Le Prince était sur ses airs, ne sachant pas que les choses allaient prendre une nouvelle tournure à partir du 19 août 2017. Il avait 15 ans (depuis 2006) pour faire les réformes. Le 30 juin 2014, comme dans un théâtre, les députés RPT-UNIR ont rejeté le projet de loi adopté par le Conseil des ministres. En pleine crise politique, acculé de tous côtés, le régime RPT/UNIR a introduit à l’Assemblée nationale, son projet de loi portant réformes constitutionnelles en septembre 2017. Un texte adopté par sa majorité au parlement qui entendait le soumettre à un référendum, avant de rebrousser chemin sur pression populaire. La semaine dernière, le régime revient à l’Assemblée nationale avec le même projet de loi, un texte qui fait la part belle à son « champion », malgré l’existence de la proposition de loi faite par l’expert recruté par la CEDEAO pour la mise en œuvre des réformes constitutionnelles, selon les normes internationales.
Faure Gnassingbé aurait pu faire ces réformes depuis, et on aurait fait l’économie de la situation que traverse le pays aujourd’hui.

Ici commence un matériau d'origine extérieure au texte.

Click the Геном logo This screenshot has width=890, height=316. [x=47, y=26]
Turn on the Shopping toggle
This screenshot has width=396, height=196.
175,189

Mais aveuglé par la conservation à tout prix du pouvoir, son régime se fourvoie dans des subterfuges, doublés d’une mauvaise foi criarde. Il est rattrapé par ses propres turpitudes. Aujourd’hui, c’est la CEDEAO qui constate cette roublardise du régime togolais. Les injonctions de l’institution communautaire qui demande au régime d’introduire le texte produit par l’expert constitutionnaliste sénégalais, Alioune Badara Fall, traduisent l’exaspération de la sous-région face à un pouvoir qui marche sur la tête. Le clan au pouvoir se prévaut de la souveraineté du Togo pour espérer se dérober à ces injonctions de la CEDEAO.
A moins qu’il décide de faire sortir le pays de l’espace communautaire ou affronter l’institution. Dans l’un ou l’autre cas, cela a des conséquences. Le régime de Faure Gnassingbé a péché depuis 2006 en décidant de verrouiller les institutions de la République pour sa seule cause, au détriment des réformes constitutionnelles et institutionnelles. Comme quoi, selon Jules Romains dans Problèmes aujourd’hui, « les uns pèchent par paresse, d’autres par suffisance, d’autres par mauvaise foi ». Faure Gnassingbé et son clan se retrouvent bien dans la dernière catégorie.